Report each line below that carries the word "label".
[Available data — start]
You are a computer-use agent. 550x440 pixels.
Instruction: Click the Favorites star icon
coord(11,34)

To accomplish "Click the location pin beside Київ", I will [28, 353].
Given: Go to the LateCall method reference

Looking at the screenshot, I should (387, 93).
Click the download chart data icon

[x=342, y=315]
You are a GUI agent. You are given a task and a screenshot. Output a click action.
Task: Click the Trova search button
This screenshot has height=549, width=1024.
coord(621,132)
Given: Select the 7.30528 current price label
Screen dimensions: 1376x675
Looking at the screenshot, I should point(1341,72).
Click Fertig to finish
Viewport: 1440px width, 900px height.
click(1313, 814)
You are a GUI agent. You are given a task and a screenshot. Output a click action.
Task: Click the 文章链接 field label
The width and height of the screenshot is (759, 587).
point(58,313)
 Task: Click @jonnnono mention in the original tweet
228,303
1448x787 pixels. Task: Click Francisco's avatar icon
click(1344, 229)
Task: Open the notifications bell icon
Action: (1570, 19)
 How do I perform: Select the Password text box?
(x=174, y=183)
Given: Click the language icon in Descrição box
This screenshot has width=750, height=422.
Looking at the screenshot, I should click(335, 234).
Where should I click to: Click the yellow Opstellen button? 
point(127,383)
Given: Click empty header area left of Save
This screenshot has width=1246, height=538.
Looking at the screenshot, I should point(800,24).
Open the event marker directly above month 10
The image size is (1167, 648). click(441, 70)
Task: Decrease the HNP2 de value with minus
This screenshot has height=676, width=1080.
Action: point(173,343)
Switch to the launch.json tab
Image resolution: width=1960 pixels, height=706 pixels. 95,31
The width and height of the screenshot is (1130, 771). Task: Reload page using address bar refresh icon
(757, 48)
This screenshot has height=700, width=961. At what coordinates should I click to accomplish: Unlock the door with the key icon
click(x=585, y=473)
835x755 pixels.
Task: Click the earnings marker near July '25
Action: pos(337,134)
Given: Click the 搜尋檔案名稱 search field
[Available data — finish]
- [The completed task]:
Given: Select the 7.30528 current price label
Task: Click the 文章链接 field label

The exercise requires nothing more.